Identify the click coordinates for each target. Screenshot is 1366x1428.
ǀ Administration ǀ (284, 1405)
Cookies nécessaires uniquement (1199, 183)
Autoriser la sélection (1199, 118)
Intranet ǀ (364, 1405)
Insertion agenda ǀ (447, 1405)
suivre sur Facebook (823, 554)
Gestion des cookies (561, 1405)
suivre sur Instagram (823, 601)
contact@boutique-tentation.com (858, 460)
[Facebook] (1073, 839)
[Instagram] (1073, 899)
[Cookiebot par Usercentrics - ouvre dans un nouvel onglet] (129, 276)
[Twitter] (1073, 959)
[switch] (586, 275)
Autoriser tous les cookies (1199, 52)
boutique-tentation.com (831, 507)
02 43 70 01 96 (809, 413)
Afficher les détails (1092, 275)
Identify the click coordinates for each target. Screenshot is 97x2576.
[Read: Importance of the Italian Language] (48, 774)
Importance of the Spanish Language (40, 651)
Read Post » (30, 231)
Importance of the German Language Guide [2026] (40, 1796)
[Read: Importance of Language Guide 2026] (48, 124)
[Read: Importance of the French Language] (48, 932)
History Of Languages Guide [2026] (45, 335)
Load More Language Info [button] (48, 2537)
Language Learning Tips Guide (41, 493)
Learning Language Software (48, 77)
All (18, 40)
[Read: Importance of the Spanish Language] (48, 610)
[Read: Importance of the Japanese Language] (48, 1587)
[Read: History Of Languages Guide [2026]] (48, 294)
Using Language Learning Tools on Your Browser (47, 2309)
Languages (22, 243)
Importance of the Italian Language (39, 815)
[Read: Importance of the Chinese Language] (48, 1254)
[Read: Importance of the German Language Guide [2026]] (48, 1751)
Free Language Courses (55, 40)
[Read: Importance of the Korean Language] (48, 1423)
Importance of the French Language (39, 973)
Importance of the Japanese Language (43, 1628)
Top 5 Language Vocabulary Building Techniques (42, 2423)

◆ ◆ ◆

REQUIRED ACTION: Nothing but a number should be given: how many lines in the records hold the word "Learning".

SOLUTION TO THIS EXERCISE: 3